**Short task:** Print every one of the entries below, keeping each line the same as it appears.

**Rows from a dataset:**
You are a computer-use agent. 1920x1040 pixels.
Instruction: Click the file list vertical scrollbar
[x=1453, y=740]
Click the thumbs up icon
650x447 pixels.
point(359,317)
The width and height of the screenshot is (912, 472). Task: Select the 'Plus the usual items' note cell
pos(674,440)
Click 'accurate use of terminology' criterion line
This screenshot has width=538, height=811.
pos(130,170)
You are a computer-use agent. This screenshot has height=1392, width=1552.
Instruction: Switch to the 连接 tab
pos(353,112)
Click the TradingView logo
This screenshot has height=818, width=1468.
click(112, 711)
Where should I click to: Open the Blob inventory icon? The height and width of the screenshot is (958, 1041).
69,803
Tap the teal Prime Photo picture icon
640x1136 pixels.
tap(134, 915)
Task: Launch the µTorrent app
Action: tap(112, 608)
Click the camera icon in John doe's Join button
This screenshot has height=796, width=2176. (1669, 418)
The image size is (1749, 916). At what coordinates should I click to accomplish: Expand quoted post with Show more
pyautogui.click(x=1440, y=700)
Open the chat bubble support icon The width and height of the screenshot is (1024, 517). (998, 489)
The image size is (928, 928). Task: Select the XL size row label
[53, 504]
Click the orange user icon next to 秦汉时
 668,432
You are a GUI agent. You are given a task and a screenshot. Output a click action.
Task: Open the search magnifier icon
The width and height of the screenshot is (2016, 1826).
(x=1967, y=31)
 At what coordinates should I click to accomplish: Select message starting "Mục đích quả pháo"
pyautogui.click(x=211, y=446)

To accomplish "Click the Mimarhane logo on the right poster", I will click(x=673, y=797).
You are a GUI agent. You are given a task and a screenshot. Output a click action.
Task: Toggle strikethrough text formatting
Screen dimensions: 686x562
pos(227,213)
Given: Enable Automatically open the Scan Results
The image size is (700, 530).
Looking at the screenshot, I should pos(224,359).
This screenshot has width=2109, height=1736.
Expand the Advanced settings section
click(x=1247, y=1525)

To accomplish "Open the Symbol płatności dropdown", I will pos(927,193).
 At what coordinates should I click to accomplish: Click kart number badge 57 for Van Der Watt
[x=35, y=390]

**Response to this exercise:**
You are a computer-use agent. 1920x1040 pixels.
Instruction: Click the file list vertical scrollbar
[x=1453, y=740]
Click the thumbs up icon
650x447 pixels.
point(359,317)
The width and height of the screenshot is (912, 472). Task: Select the 'Plus the usual items' note cell
pos(674,440)
Click 'accurate use of terminology' criterion line
This screenshot has width=538, height=811.
pos(130,170)
You are a computer-use agent. This screenshot has height=1392, width=1552.
Instruction: Switch to the 连接 tab
pos(353,112)
Click the TradingView logo
This screenshot has height=818, width=1468.
click(112, 711)
Where should I click to: Open the Blob inventory icon? The height and width of the screenshot is (958, 1041).
69,803
Tap the teal Prime Photo picture icon
640x1136 pixels.
tap(134, 915)
Task: Launch the µTorrent app
Action: tap(112, 608)
Click the camera icon in John doe's Join button
This screenshot has height=796, width=2176. (1669, 418)
The image size is (1749, 916). At what coordinates should I click to accomplish: Expand quoted post with Show more
pyautogui.click(x=1440, y=700)
Open the chat bubble support icon The width and height of the screenshot is (1024, 517). (998, 489)
The image size is (928, 928). Task: Select the XL size row label
[53, 504]
Click the orange user icon next to 秦汉时
 668,432
You are a GUI agent. You are given a task and a screenshot. Output a click action.
Task: Open the search magnifier icon
The width and height of the screenshot is (2016, 1826).
(x=1967, y=31)
 At what coordinates should I click to accomplish: Select message starting "Mục đích quả pháo"
pyautogui.click(x=211, y=446)

To accomplish "Click the Mimarhane logo on the right poster", I will click(x=673, y=797).
You are a GUI agent. You are given a task and a screenshot. Output a click action.
Task: Toggle strikethrough text formatting
Screen dimensions: 686x562
pos(227,213)
Given: Enable Automatically open the Scan Results
The image size is (700, 530).
Looking at the screenshot, I should pos(224,359).
This screenshot has width=2109, height=1736.
Expand the Advanced settings section
click(x=1247, y=1525)

To accomplish "Open the Symbol płatności dropdown", I will pos(927,193).
 At what coordinates should I click to accomplish: Click kart number badge 57 for Van Der Watt
[x=35, y=390]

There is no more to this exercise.